═════ Eingabedaten

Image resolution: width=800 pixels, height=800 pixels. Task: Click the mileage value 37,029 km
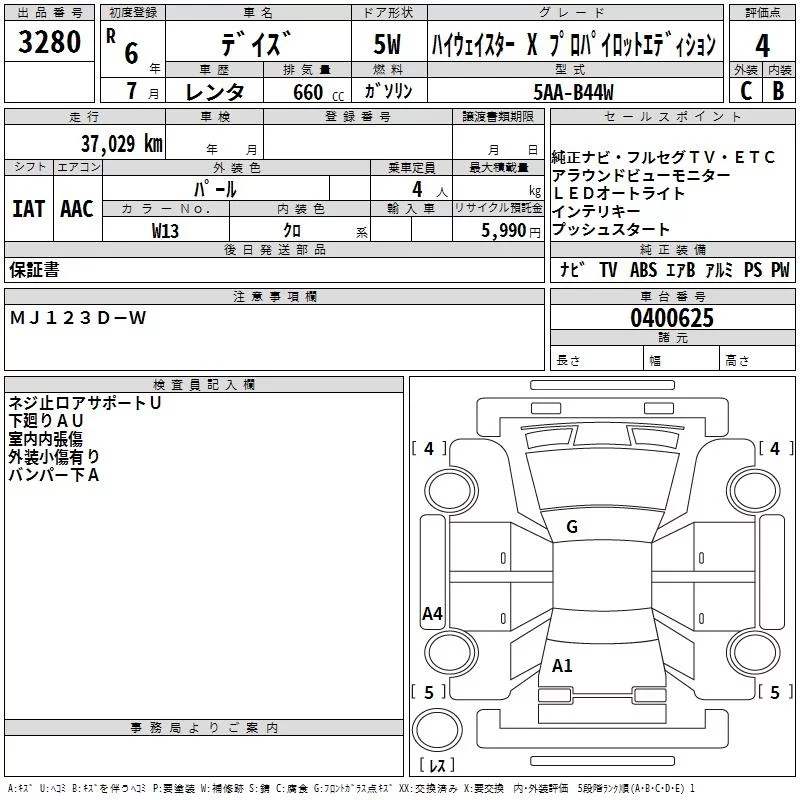point(120,143)

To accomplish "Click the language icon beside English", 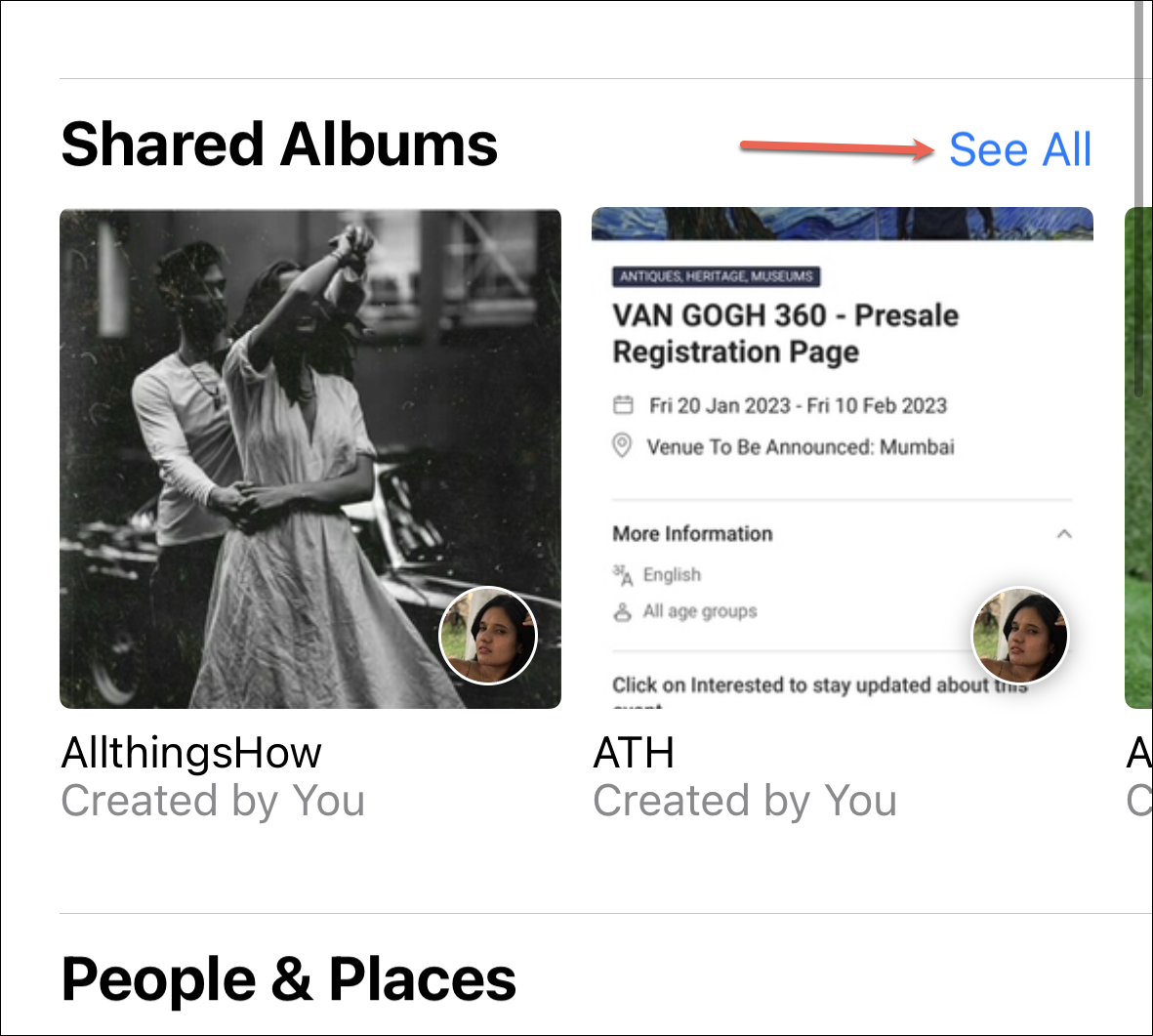I will click(622, 575).
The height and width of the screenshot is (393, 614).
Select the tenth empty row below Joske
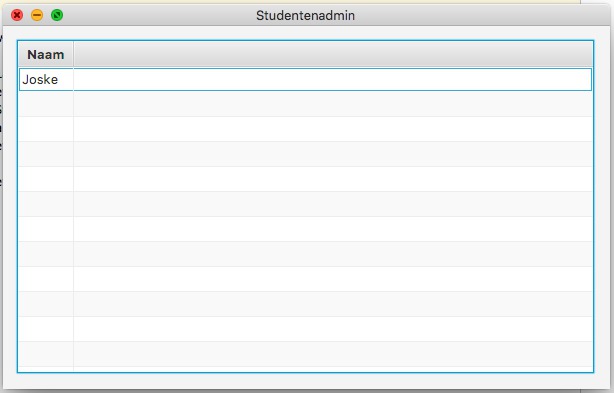[x=305, y=330]
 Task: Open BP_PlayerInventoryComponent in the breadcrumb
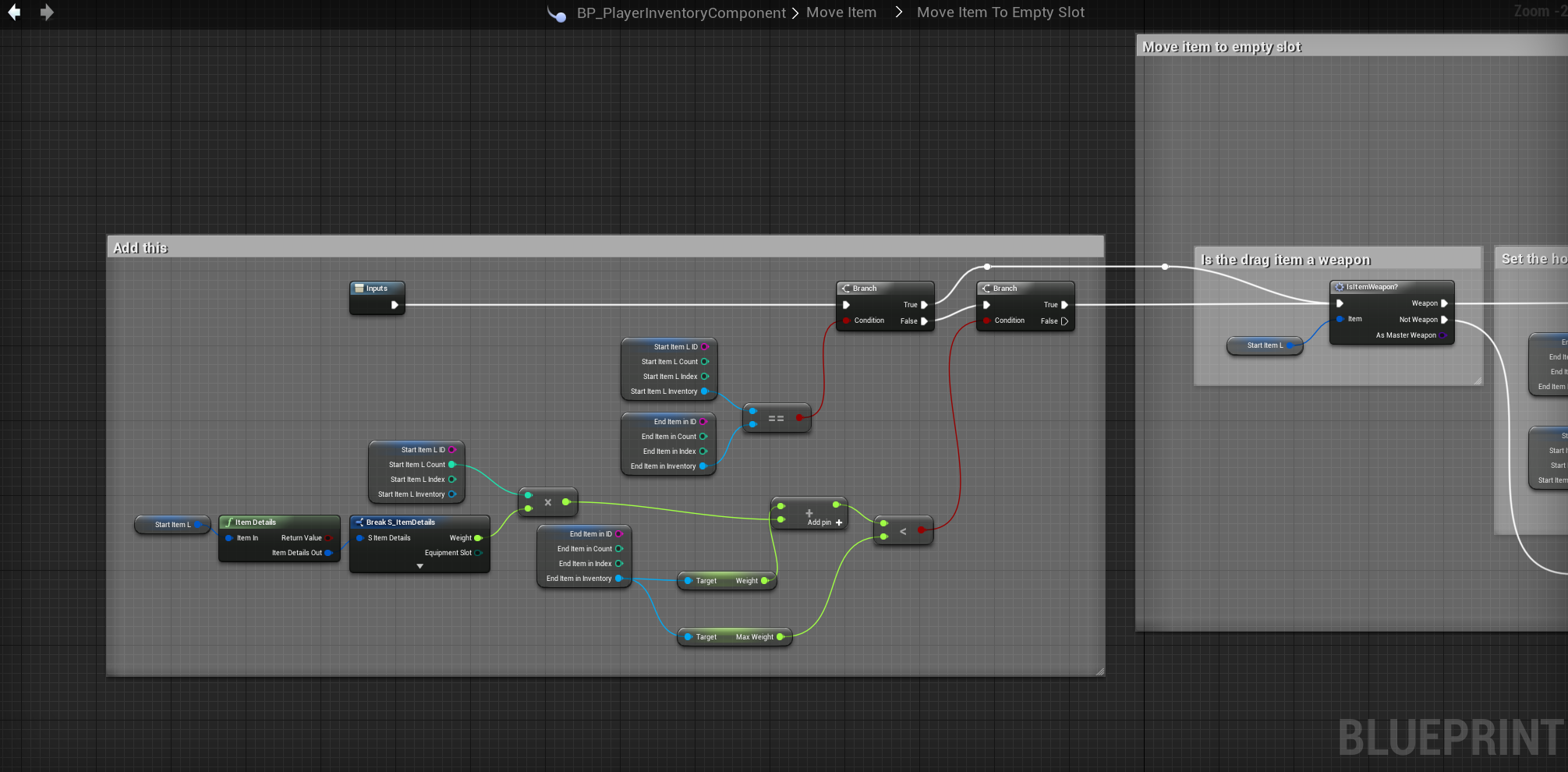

══════════

Aufgabe
Wie viele Zeilen der Daten oben enthalten das Wort „width“? Gib nur die Anzahl an.

Antwort
2